According to both Payne Wheeler and DaRosa, part of the exacerbation of the problem has been the concentration of addiction services in the area, attracting people from areas across the state without their own regional services.

“You have individuals who come down to receive treatment, methadone or suboxone, and when they come, they bump into friends. They see what’s going on, folks coming out of prison, coming out of South Bay House of Correction,” said DaRosa. “If I was in jail for a year for drug-related charges and the first thing I see is what’s there now, I’m going to relapse.”

As for possible solutions, both Payne Wheeler and DaRosa are calling on state government to decentralize the addiction recovery services as a way to lessen the concentration of those struggling. Decentralization was also a key platform issue for several of the mayoral candidates in the recently concluded race, including former District 4 councilor Andrea Campbell and candidate Annissa Essaibi George, who lost to opponent Michelle Wu in the final election earlier this month.

Wu, who has appointed former Department of Public Health Dr. Monica Bharel as her Mass and Cass czar and promoted Boston Health Commission executive director Dr. Bisola Ojikutu to a cabinet-level position, said during her campaign that she supports investing in regional recovery, “including advocating for a new recovery campus, such as at the Arborway Yards or another publicly-owned parcel,” as stated on her campaign website. It continues, “Leveraging Boston’s immense healthcare resources requires proactive and transparent collaboration with regional and state partners to expand access to treatment.”

The Wu team declined to comment for this story.

Ultimately, though, creating new programming and new addiction recovery centers would come down to a decision by the state. There’s hope that discussion over the last month between city officials and Gov. Charlie Baker, which has so far yielded a recent decision regarding temporary shelters to be set up at the Shattuck Hospital, will also lead to robust change across the commonwealth.
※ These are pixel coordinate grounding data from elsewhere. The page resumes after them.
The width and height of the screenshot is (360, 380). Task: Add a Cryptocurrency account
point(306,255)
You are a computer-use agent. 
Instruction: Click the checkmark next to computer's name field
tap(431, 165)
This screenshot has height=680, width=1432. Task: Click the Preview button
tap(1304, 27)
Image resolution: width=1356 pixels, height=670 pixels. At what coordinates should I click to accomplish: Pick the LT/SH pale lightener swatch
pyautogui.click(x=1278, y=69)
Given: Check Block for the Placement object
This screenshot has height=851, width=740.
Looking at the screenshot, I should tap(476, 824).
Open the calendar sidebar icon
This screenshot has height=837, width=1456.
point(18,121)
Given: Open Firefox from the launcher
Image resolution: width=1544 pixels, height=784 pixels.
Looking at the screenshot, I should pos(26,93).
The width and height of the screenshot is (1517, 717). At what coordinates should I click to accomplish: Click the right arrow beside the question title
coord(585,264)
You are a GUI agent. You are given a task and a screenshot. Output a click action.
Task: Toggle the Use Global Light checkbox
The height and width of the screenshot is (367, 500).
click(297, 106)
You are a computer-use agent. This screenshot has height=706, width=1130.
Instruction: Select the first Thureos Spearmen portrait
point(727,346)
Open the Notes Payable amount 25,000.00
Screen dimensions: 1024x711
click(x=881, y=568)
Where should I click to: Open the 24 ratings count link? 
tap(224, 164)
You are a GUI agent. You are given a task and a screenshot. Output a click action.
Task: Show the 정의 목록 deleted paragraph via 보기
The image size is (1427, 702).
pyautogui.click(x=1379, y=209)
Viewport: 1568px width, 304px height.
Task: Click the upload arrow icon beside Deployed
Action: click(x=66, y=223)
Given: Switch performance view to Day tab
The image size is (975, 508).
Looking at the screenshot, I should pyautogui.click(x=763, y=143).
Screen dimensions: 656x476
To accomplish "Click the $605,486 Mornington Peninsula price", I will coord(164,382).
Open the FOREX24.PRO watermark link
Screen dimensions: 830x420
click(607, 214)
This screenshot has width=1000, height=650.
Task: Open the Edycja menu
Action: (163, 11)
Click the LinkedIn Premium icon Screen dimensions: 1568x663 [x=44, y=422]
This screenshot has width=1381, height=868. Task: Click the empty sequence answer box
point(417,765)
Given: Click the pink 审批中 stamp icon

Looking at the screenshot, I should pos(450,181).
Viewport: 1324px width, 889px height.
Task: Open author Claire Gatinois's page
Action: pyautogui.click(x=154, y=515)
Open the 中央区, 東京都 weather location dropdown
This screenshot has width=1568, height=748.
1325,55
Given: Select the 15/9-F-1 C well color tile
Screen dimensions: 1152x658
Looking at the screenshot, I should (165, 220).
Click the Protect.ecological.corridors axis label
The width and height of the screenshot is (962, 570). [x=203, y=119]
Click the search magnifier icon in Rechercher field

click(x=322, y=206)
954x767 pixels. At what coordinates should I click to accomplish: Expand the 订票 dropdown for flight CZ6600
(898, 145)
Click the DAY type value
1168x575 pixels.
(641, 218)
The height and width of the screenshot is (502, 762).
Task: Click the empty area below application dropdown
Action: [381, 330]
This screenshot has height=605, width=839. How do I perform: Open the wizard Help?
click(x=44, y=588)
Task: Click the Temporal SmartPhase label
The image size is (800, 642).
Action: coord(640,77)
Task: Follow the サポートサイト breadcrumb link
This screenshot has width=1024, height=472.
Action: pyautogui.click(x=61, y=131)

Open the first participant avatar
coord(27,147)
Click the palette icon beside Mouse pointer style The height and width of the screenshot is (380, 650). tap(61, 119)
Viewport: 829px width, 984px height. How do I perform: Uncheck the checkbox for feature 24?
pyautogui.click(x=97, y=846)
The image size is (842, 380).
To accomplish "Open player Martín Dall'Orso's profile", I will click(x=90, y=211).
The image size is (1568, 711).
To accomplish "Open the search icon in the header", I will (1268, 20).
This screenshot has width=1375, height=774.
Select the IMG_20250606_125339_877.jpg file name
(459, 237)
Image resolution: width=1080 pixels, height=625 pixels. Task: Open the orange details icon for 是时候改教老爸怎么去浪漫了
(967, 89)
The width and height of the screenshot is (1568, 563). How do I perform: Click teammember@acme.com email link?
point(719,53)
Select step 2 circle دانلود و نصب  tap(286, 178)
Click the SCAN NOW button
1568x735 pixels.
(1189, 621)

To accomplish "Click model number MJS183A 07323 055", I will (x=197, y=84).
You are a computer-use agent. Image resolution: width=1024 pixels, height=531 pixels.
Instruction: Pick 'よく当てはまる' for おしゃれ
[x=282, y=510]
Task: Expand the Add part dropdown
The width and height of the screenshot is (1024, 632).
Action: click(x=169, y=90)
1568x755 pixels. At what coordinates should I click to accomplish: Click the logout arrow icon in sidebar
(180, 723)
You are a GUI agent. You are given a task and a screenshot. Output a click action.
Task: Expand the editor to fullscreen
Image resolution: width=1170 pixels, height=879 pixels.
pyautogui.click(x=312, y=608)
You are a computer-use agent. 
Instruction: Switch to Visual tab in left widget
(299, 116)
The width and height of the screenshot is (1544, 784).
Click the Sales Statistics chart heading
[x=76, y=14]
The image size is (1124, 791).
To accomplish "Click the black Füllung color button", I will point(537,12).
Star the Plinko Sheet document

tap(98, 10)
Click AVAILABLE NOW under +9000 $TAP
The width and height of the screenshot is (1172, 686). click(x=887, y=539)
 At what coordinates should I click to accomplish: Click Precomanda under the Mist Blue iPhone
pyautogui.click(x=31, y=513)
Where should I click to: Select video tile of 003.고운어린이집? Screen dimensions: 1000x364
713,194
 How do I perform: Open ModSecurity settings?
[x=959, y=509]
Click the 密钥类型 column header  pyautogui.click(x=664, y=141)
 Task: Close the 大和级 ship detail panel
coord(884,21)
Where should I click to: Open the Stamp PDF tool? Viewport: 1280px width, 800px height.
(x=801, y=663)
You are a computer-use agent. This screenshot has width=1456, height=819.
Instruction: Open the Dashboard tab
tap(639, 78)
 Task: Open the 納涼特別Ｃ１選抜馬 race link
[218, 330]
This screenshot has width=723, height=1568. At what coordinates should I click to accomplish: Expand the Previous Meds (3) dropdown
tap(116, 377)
In a statement to WCVB Channel 5, the Governor’s press office said, “The Baker-Polito administration has been engaging with the city of Boston and other stakeholders on how to support the city’s efforts to address the Mass. & Cass crisis. The administration supports a regional approach and is making several resources available, including treatment beds, supportive housing units, and financial support.”

Other efforts by the Baker administration to curb opioid addiction statewide include a seven-day limit on first prescriptions of opioids, a mandatory prescription-monitoring program for physicians and a mandate that all public schools provide information to parents whose children participate in athletic programs regarding the potential dangers of opioid misuse.

Any plans for further action are unclear.

As for other solutions to the problems around Mass and Cass, especially in the short-term as the temperature drops, DaRosa and Payne Wheeler are divided. DaRosa said he supports creating some sort of temporary structure in the area to protect people from the elements.

“If they want to live in a tent, which is their right, their freedom of choice, give them a space where they can do that,” he said. “Open up some of these parking lots that are not being used and give them the area to be able to and put something in place.”

Payne Wheeler said she supports the plan proposed by Suffolk County Sheriff Steven Tompkins to house people in empty parts of the adjacent South Bay House of Correction.

“He’s got a building that’s right in the location where people are. And I think that there’s only a short window of time before it gets very cold in Boston,” she said.